Stored items:
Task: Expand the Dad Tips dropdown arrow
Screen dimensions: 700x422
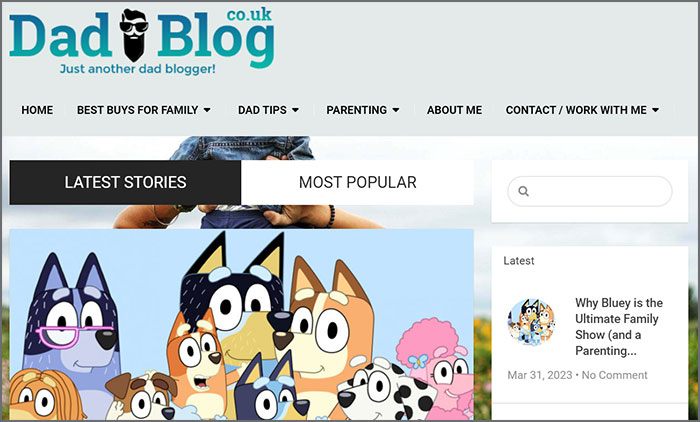Action: (x=296, y=110)
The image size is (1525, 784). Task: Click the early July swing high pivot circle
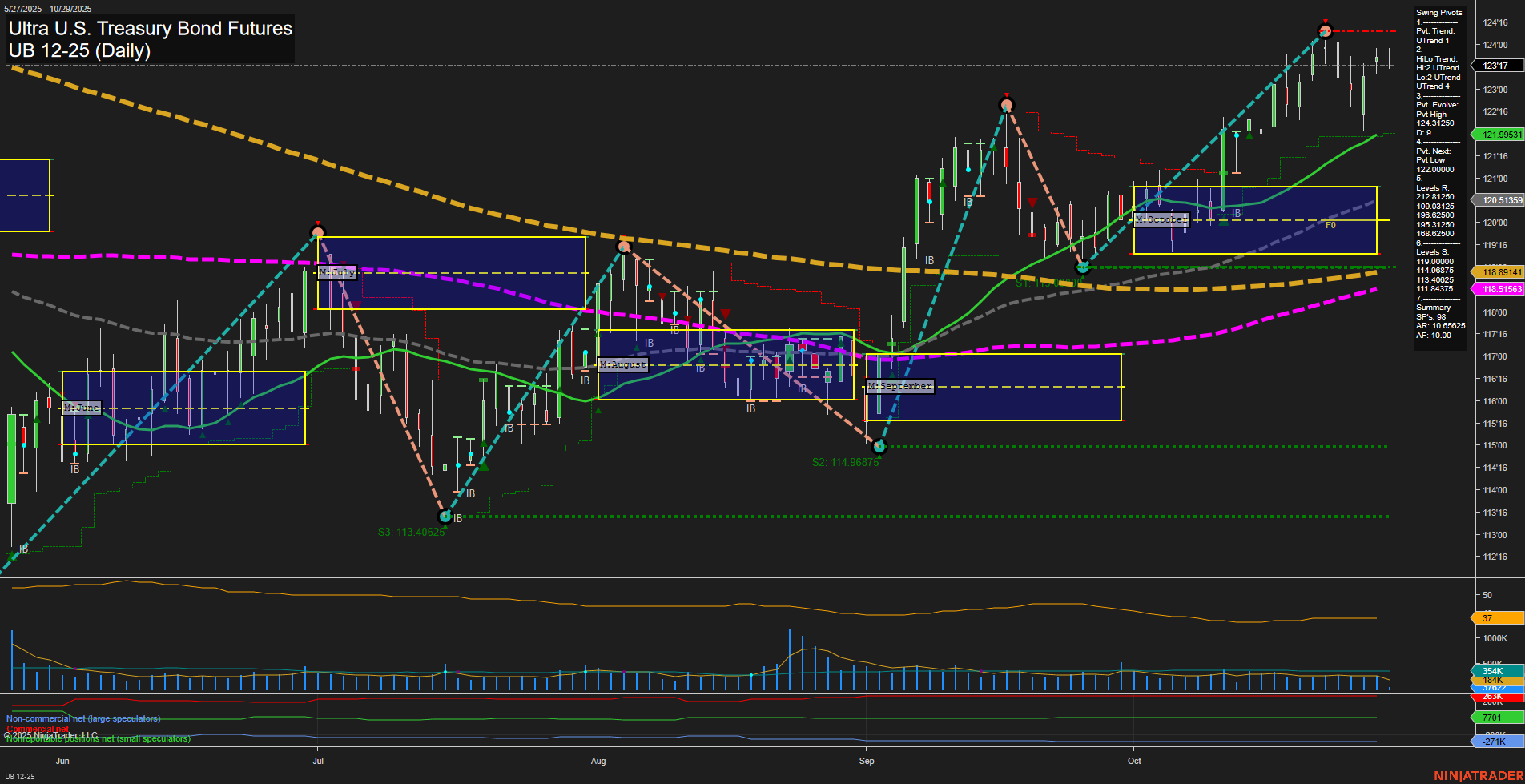[318, 233]
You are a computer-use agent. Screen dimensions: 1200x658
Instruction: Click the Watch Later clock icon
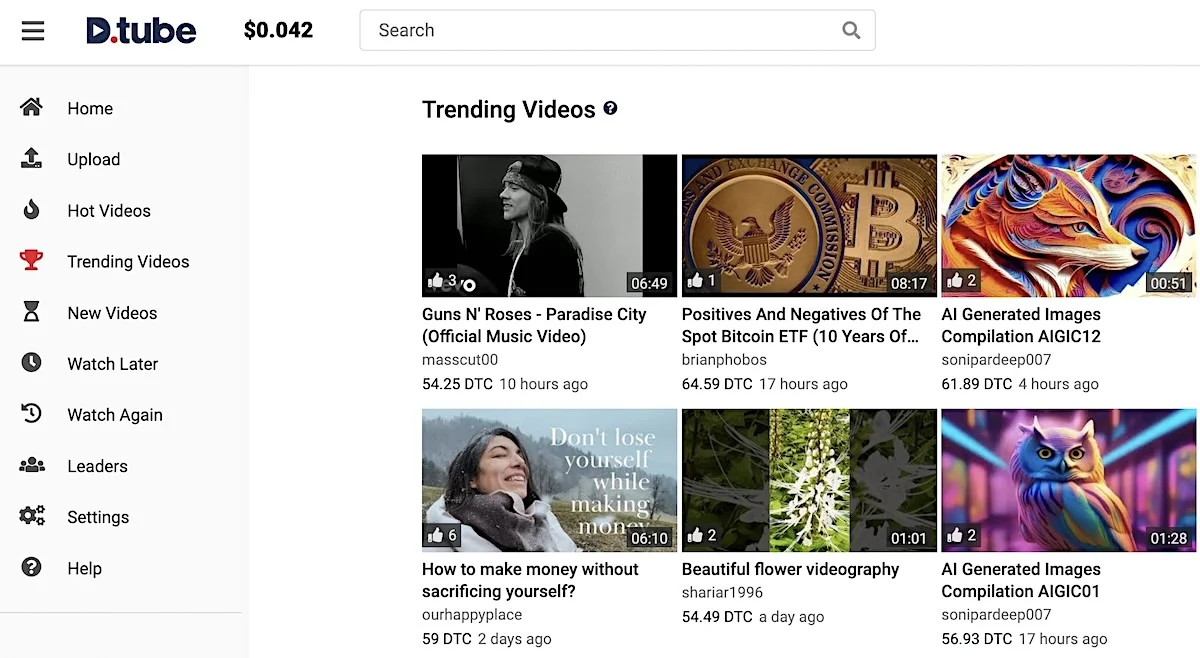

* **Aim of the task**
The reply needs to repeat exactly the line containing "The image size" and each line after it, through the final line of the entries above, and to skip the pictures.

* **Answer to the problem**
The image size is (1525, 784). Task: Click the early July swing high pivot circle
[318, 233]
You are a computer-use agent. Screen dimensions: 1200x658
Instruction: Click the Watch Later clock icon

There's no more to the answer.